--- Dataset entries ---
◆ ◆ ◆

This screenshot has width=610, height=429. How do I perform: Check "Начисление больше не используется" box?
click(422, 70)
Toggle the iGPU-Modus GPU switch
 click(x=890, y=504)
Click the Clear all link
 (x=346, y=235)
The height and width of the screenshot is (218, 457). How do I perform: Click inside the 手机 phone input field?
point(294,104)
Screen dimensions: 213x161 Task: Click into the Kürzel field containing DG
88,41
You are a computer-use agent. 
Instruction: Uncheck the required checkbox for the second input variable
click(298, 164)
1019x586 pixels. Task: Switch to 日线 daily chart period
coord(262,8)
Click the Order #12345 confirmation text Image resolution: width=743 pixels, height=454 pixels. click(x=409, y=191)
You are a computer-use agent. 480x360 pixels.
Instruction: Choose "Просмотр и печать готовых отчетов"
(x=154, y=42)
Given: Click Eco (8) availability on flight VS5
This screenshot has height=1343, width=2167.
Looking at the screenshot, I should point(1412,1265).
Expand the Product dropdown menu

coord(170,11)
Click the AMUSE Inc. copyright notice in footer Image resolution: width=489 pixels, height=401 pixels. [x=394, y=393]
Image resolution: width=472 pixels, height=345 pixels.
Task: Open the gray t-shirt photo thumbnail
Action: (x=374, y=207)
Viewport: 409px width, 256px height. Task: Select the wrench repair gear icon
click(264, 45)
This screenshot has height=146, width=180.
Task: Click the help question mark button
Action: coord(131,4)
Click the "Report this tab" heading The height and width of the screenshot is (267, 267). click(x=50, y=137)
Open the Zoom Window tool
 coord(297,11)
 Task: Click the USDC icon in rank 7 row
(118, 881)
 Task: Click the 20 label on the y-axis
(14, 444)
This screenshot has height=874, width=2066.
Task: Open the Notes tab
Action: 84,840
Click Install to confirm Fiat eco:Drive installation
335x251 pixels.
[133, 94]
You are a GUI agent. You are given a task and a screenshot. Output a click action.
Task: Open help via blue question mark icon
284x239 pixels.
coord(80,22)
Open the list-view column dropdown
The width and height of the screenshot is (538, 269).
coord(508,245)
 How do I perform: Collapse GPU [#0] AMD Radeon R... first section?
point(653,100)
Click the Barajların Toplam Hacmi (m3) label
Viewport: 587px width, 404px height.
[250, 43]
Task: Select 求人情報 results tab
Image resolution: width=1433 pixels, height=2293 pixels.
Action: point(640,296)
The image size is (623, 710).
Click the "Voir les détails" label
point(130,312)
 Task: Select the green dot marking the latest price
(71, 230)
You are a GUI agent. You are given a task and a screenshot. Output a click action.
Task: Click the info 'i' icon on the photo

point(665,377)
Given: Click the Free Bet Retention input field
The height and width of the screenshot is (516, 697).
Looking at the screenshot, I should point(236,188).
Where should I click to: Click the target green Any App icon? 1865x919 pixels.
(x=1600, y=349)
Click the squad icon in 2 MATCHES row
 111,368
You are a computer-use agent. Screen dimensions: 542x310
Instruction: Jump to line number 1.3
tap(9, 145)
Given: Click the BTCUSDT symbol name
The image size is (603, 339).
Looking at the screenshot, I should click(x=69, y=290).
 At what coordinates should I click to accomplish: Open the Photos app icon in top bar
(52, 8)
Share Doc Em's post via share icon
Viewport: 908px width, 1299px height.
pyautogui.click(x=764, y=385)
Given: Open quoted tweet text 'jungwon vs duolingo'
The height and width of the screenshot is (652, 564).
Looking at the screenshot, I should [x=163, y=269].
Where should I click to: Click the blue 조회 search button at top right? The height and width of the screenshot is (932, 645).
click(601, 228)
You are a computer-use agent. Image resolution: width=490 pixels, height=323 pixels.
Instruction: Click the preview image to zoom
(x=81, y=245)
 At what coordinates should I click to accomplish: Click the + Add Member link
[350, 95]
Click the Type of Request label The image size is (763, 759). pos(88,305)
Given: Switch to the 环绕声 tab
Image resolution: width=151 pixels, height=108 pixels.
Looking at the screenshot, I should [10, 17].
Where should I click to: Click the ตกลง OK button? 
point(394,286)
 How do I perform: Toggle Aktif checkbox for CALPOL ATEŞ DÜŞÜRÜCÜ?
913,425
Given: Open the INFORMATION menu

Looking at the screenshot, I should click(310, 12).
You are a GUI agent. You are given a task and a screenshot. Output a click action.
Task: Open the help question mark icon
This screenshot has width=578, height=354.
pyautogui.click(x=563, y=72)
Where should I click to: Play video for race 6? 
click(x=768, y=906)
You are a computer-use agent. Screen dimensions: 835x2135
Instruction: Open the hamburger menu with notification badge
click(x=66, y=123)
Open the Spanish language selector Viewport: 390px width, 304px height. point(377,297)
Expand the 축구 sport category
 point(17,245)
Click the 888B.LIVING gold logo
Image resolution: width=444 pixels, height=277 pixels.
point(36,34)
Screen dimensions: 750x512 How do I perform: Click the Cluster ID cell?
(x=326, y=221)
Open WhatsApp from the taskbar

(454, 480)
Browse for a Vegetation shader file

◆ ◆ ◆

--- REQUIRED ACTION ---
Above are the records; copy exactly the lines from the line with "Click Install to" through the line with "Click the Barajların Toplam Hacmi (m3) label", both included.

--- RESPONSE BOX ---
Click Install to confirm Fiat eco:Drive installation
335x251 pixels.
[133, 94]
You are a GUI agent. You are given a task and a screenshot. Output a click action.
Task: Open help via blue question mark icon
284x239 pixels.
coord(80,22)
Open the list-view column dropdown
The width and height of the screenshot is (538, 269).
coord(508,245)
 How do I perform: Collapse GPU [#0] AMD Radeon R... first section?
point(653,100)
Click the Barajların Toplam Hacmi (m3) label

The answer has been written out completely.